EXERCISE TASK
Retype the items starting at the line containing "Task: Open the Display Options dropdown" and ending with the line containing "This screenshot has width=643, height=377.", with both of those lines included. Leave out the pictures.

GIVEN DATA

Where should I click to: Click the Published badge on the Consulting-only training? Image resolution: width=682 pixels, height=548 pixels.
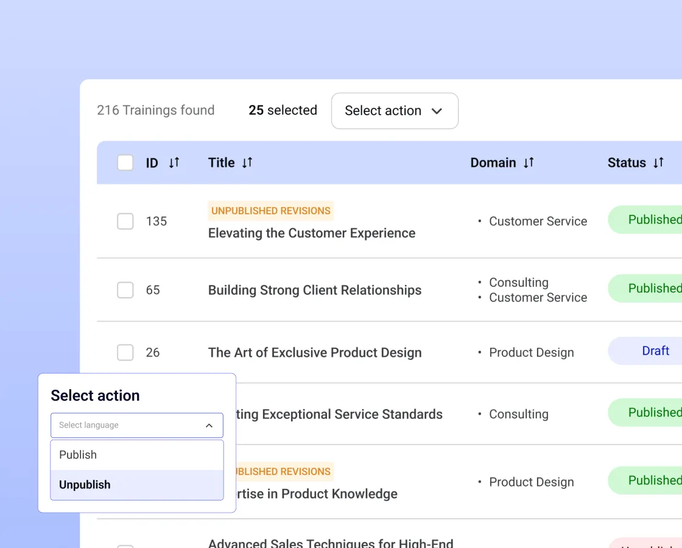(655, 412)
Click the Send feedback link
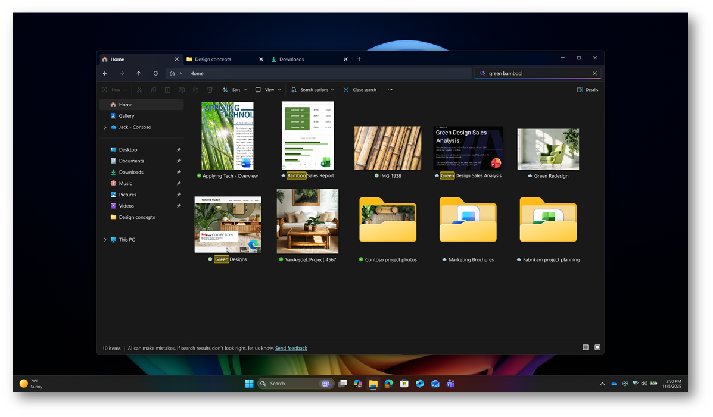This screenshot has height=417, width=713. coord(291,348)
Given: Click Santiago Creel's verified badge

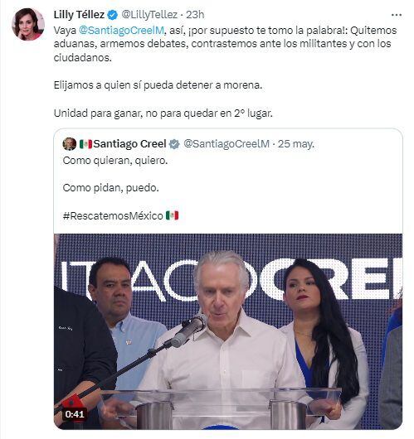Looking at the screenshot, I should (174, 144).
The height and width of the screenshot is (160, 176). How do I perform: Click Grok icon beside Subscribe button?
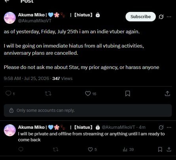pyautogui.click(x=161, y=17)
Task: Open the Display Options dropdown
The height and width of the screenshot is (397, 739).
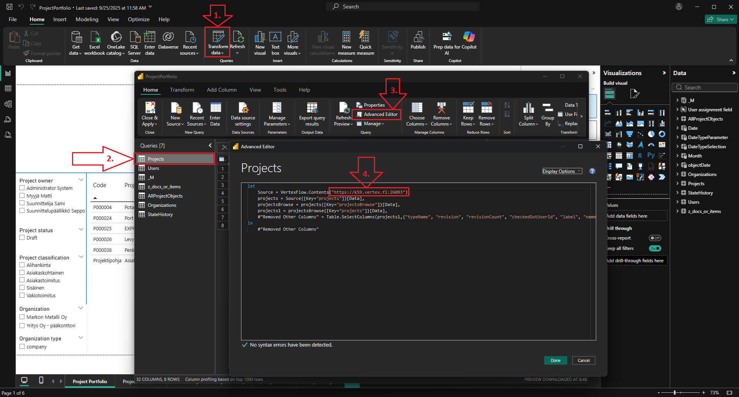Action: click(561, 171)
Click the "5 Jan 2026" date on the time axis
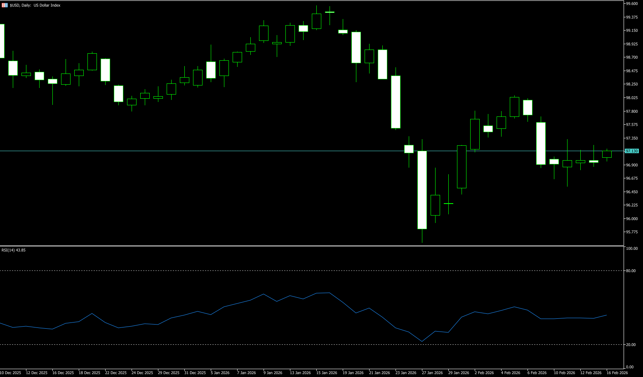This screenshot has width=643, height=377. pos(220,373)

...

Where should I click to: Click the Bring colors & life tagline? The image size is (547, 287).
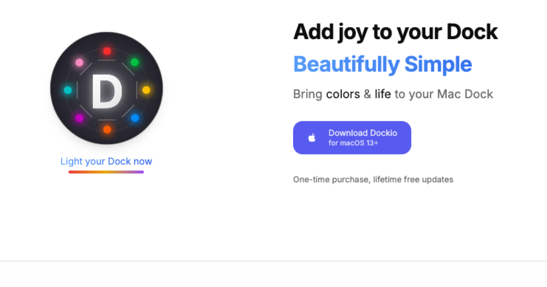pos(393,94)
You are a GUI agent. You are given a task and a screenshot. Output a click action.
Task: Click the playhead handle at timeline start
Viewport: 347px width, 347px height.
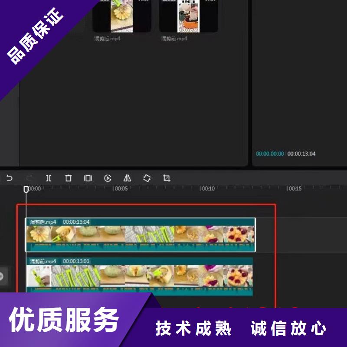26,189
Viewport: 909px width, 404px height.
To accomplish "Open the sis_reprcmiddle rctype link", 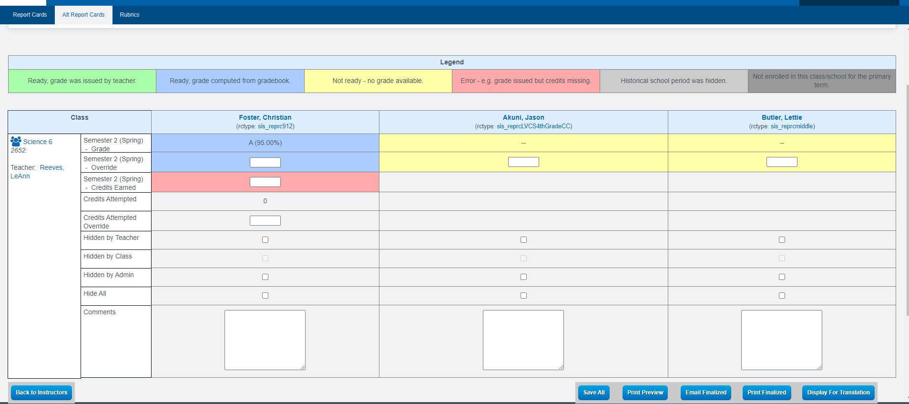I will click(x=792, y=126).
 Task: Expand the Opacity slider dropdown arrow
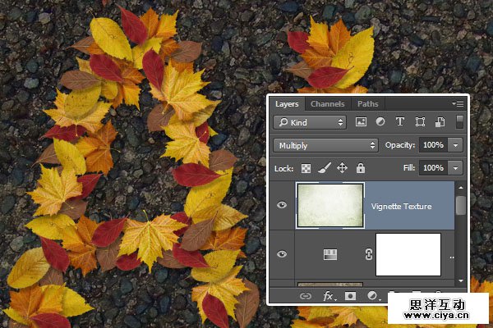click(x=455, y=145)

SOLUTION BELOW
Task: Open the Display Options dropdown
The height and width of the screenshot is (397, 739).
Action: click(561, 171)
Click the "5 Jan 2026" date on the time axis
This screenshot has width=643, height=377. pos(220,373)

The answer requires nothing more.